File photo showing the aftermath of a massive explosion in Beirut, Lebanon, Tuesday, Aug. 4, 2020. AP
Investigative judge Tarek Bitar crossed all red lines earlier this week by daring to charge several powerful figures over the blast and reviving a probe that was suspended for over a year amid vehement political and legal pushback.
One of history's biggest non-nuclear explosions, the August 4, 2020 blast destroyed much of Beirut port and surrounding areas, killing more than 215 people and injuring over 6,500.
Prosecutor General Ghassan Oueidat told AFP on Wednesday that in order to "prevent sedition" he had "charged investigative judge Tarek Bitar and banned him from travel for rebelling against the judiciary and usurping power".
But a defiant Bitar told AFP: "I am still the investigative judge and I will not step down from this case," adding that Oueidat "has no authority to charge me".
The judicial arm-wrestling is the latest of crisis-torn Lebanon's mounting woes, as the value of the national currency hit a new record low against the US dollar on Wednesday.

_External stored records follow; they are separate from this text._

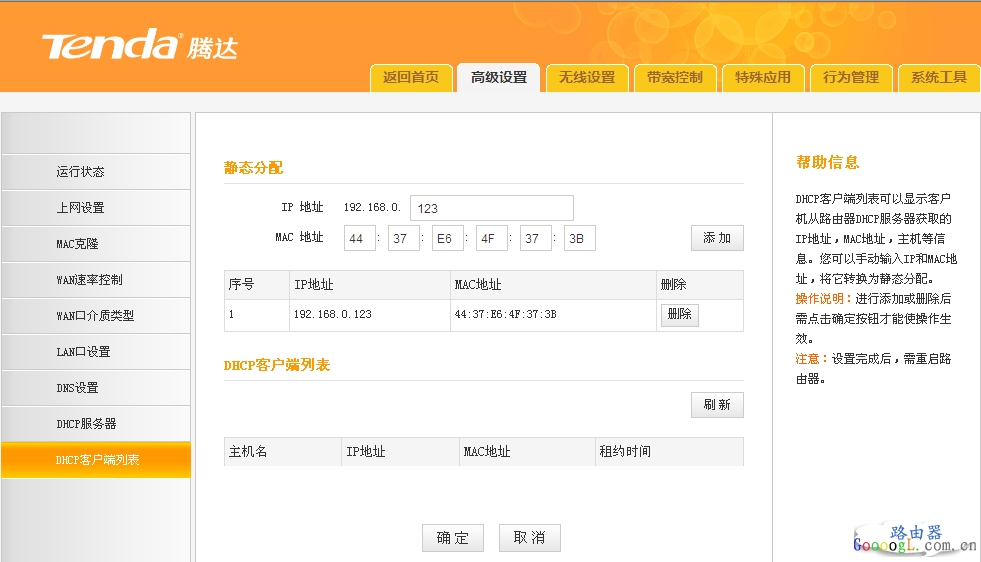Switch to the 无线设置 tab
This screenshot has width=981, height=562.
pyautogui.click(x=587, y=78)
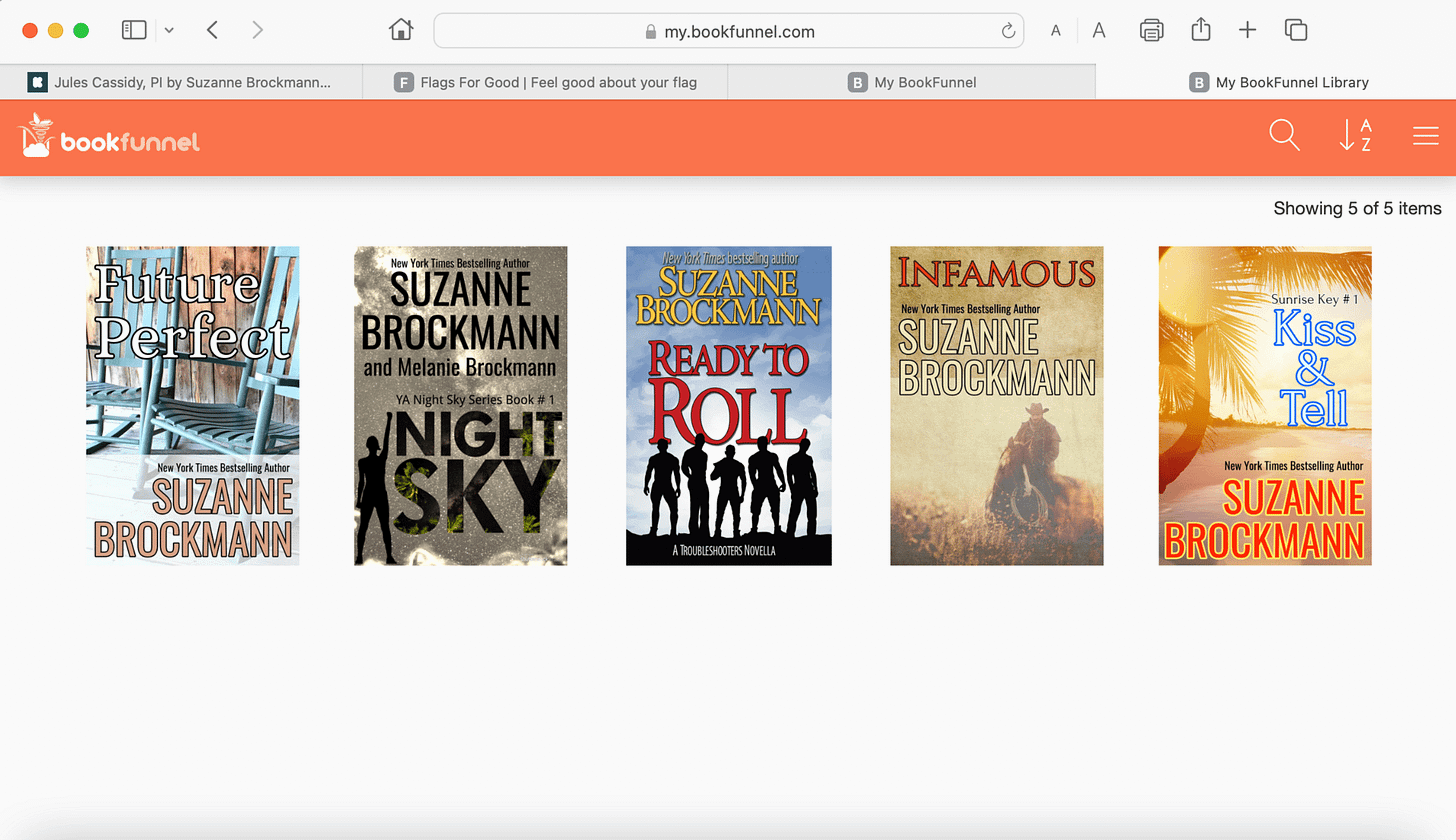Click the reload icon in the address bar
The image size is (1456, 840).
(1008, 31)
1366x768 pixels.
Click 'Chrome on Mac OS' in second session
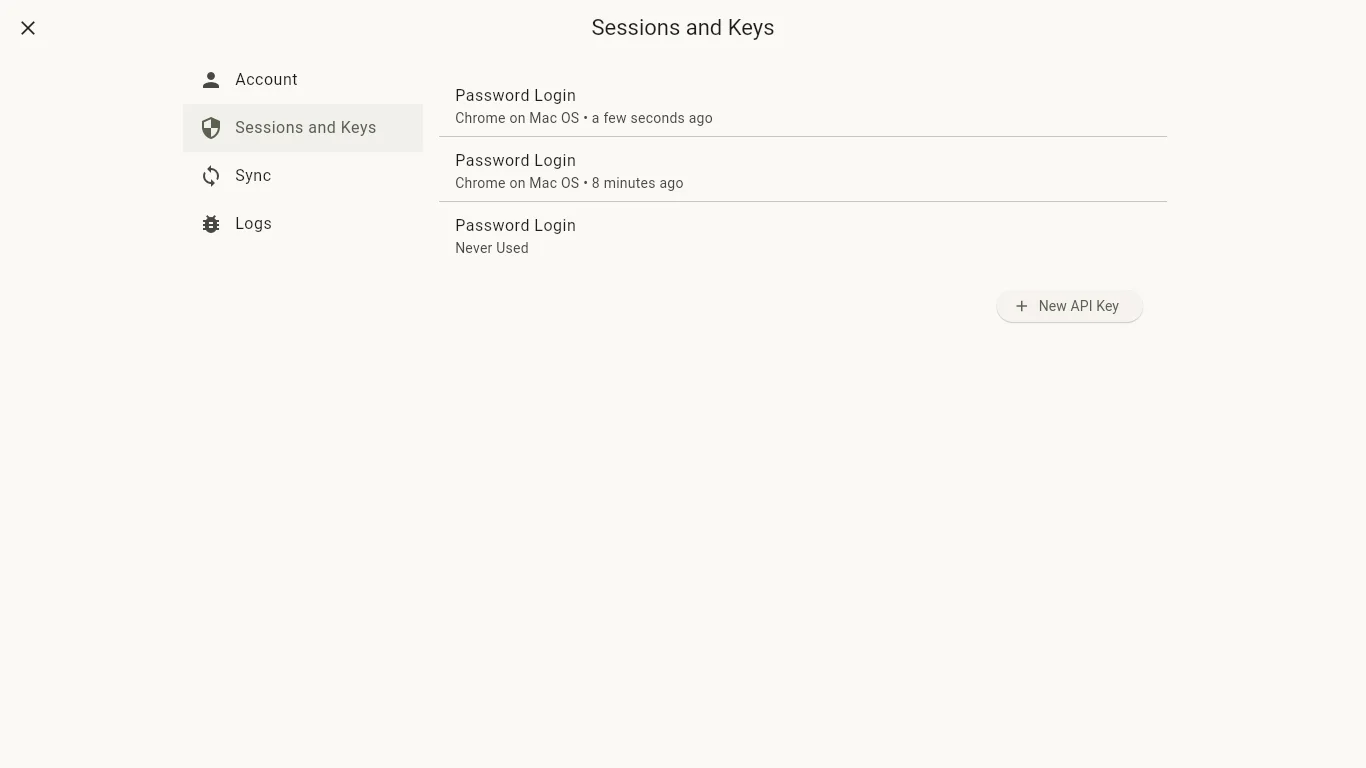coord(517,183)
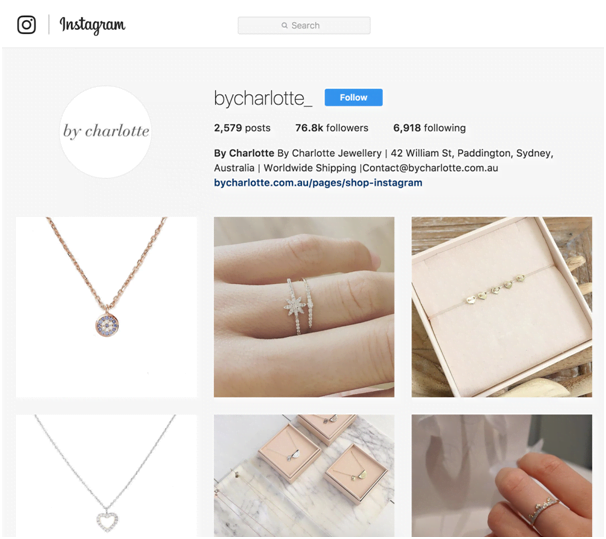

Bitar resumed work on the investigation this week after a 13-month hiatus, charging eight high-level officials over the blast, including Oueidat, the head of General Security, Abbas Ibrahim, and State Security agency chief Tony Saliba.
A judicial official said Oueidat, who has rejected the charges, had summoned Bitar for Thursday morning but that the investigating judge would "not appear for questioning".
Oueidat on Wednesday ordered the "release of all those detained over the Beirut port explosion case, without exception" and banned them from travel, according to a judicial document seen by AFP.
Those ordered released include a dual American-Lebanese citizen, as well as the port chief and the head of customs Badri Daher, whom local media said was released shortly after.
Authorities said the mega-explosion was caused by a fire in a portside warehouse where a vast stockpile of the industrial chemical ammonium nitrate had been haphazardly stored for years.
Relatives of the dead have been holding monthly vigils, seeking justice and accountability over the disaster, which they blame on an entrenched ruling class widely seen as inept and corrupt.
A judicial official had previously told AFP that Oueidat had in 2019 overseen a security services investigation into cracks in the warehouse where the ammonium nitrate was stored.
Investigative judge Bitar had been forced to suspend his work after a barrage of lawsuits, mainly from politicians he had summoned on charges of negligence and the Iran-backed movement Hezbollah, which has called for him to step down.
After resuming work this week, Bitar had planned to question 14 suspects next month, including five officials whom he had indicted earlier -- among them ex-prime minister Hassan Diab and former ministers.
Lebanese state institutions have been reluctant to cooperate with the probe, which began the same month as the explosion.
In February 2021, Bitar's predecessor as lead judge was removed from the case after he had charged several high-level politicians.
The interior ministry has also failed to execute arrest warrants issued by Bitar, further undermining his quest for accountability.